2) Enable “Require documents to be checked out before they can be edited?” on any document library where multiple users might make changes. If you have multiple staff access the same documents on a daily basis, information can be overwritten and some changes lost. By ensuring “Require document to be checked out” is enabled user will only be able to edit documents one at a time. This will stop data getting overwritten. Also ensure that the column “Checked out to” is displayed in the default view. If you enable this to allow a quick glance to see who has checked out the document
3) Versioning – at the Information Architecture (IA) stage decide if this will be enabled and if draft versioning will be enabled. To reduce the burden on IT teams, consider how your Power Users can override a document checked out status with additional permissions.

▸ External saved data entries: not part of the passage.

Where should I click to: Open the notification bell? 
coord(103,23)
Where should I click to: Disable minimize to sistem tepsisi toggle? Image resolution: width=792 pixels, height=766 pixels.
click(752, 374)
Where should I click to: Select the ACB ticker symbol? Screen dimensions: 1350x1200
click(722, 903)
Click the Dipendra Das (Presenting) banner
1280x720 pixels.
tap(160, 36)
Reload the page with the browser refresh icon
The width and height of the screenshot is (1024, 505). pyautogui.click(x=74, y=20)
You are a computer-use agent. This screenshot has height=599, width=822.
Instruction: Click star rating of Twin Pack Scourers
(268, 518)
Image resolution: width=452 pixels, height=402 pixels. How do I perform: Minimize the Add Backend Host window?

4) Consider how users will search and find information – To obtain full buy-in from users, your SharePoint intranet needs to be simple, easy to find information and quick to respond. Setup views with specific filters and grouping of data. This allows information to be returned quicker if you use large amounts of data and documentation.
5) Use Content types – Again define Content Types and Site Metadata at the IA stage. Taking time to define this at the start of the project will reap benefits after go-live.
6) Search – SharePoint search is an excellent tool in any Intranet. Set this up correctly at the start and it will be an invaluable tool. By ensuring Metadata and Content Types have been correctly identified at the IA stage of your project, your SharePoint farm will deliver a powerful tool out of the box.
7) Branding – If your SharePoint farm will be for internal use only, then we at MindPoint recommend light branding and not spending a significant part of your investment customising every part of the User Interface. By all means add company logos, fonts and corporate colours where applicable but keep it simple!
8) Backup of data – Check by restoring. Ensure you have a working backup plan for your SharePoint farm. This should include your servers as well as SQL server data. However a backup is only as good as a tested restore. So restore your SharePoint farm in a separate environment and ensure it performs as expected. You should make sure you update your Disaster Recovery plan with these details.
9) Production farm & small test farm – Deploy solutions / development on test farm before production. Having a Test & Development farm allows custom farm solutions and developments to be installed and tested away from your Production environment. This will enable users and IT teams to check the new solution behaves as expected and more importantly can be retracted correctly.
10) Create target audiences – To communicate information effectively in your Intranet, Audience Targeting allows different messages to be communicated to various staff teams. For example, if you have a number of Remote Users, an HR team could inform these staff of import onsite events they will need to attend. Correspondingly remote staff would not need to know information that only affects onsite workers.